Reproduce the listing from the line with "Task: Click the" to the line with "Action: tap(148, 41)", renaming "resolution" to "size" and leaving everything else unchanged.

■ **ITEMS**
===
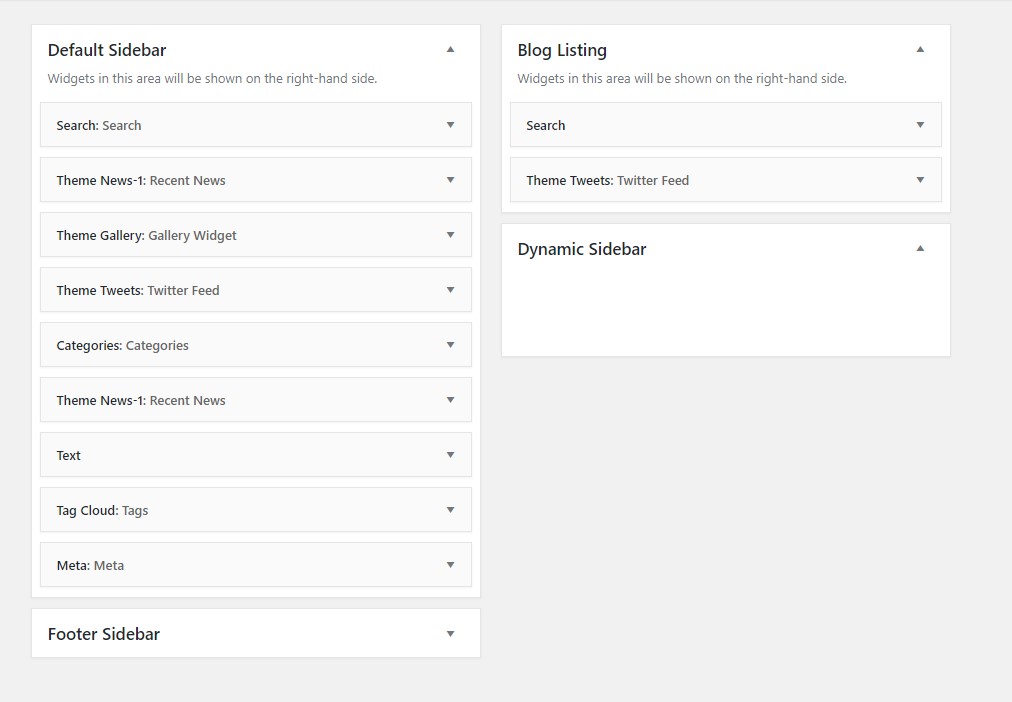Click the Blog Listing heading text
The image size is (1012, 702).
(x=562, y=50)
===
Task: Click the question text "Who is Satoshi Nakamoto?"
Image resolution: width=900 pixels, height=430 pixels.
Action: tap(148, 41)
===
■ **RESULT**
Task: Click the question text "Who is Satoshi Nakamoto?"
Image size: width=900 pixels, height=430 pixels.
Action: tap(148, 41)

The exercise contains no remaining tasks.